Re: Two proposed modifications to the PostgreSQL FDW

From: Chris Travers <chris(dot)travers(at)adjust(dot)com>
To: Tom Lane <tgl(at)sss(dot)pgh(dot)pa(dot)us>
Cc: pgsql-hackers(at)lists(dot)postgresql(dot)org
Subject: Re: Two proposed modifications to the PostgreSQL FDW
Date: 2018-08-21 08:49:29
Message-ID: CAN-RpxBYOaQS_5jd3V8xM3Qg8bDZXXkKXKz5E7AssJShhw6S2Q@mail.gmail.com
Views: Raw Message | Whole Thread | Download mbox | Resend email
Thread:
Lists: pgsql-hackers

On Mon, Aug 20, 2018 at 4:44 PM Tom Lane <tgl(at)sss(dot)pgh(dot)pa(dot)us> wrote:

> Chris Travers <chris(dot)travers(at)adjust(dot)com> writes:
> > I am looking at trying to make two modifications to the PostgreSQL FDW
> and
> > would like feedback on this before I do.
>
> > 1. INSERTMETHOD=[insert|copy] option on foreign table.
>
> > One significant limitation of the PostgreSQL FDW is that it does a
> prepared
> > statement insert on each row written which imposes a per-row latency.
> This
> > hits environments where there is significant latency or few latency
> > guarantees particularly hard, for example, writing to a foreign table
> that
> > might be physically located on another continent.

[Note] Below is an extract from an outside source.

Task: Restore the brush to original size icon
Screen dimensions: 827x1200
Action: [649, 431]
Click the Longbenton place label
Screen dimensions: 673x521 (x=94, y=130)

The idea is that
> > INSERTMETHOD would default to insert and therefore have no changes but
> > where needed people could specify COPY which would stream the data out.
> > Updates would still be unaffected.
>
> It seems unlikely to me that an FDW option would be at all convenient
> for this. What about selecting it dynamically based on the planner's
> estimate of the number of rows to be inserted?
>
> A different thing we could think about is enabling COPY TO/FROM a
> foreign table.
>

Actually as I start to understand some aspects Andres's concern above,
there are issues beyond numbers of rows. But yes, selecting dynamically
would be preferable.

Two major things I think we cannot support on this are RETURNING clauses
and ON CONFLICT clauses. So anywhere we need to worry about those a copy
node could not be used. So it is more complex than merely row estimates.

>
> > 2. TWOPHASECOMMIT=[off|on] option
>
> > The second major issue that I see with PostgreSQL's foreign database
> > wrappers is the fact that there is no two phase commit which means that a
> > single transaction writing to a group of tables has no expectation that
> all
> > backends will commit or rollback together. With this patch an option
> would
> > be applied to foreign tables such that they could be set to use two phase
> > commit When this is done, the first write to each backend would
> register a
> > connection with a global transaction handler and a pre-commit and commit
> > hooks would be set up to properly process these.
>
> ENOINFRASTRUCTURE ... and the FDW pieces of that hardly seem like the
> place to start.
>

I disagree about the lack of infrastructure. We have every piece of
infrastructure we need for a minimum viable offering.
1. Two Phase Commit in PostgreSQL
2. Custom Background Workers
3. Pre/Post Commit/Rollback hooks for callbacks.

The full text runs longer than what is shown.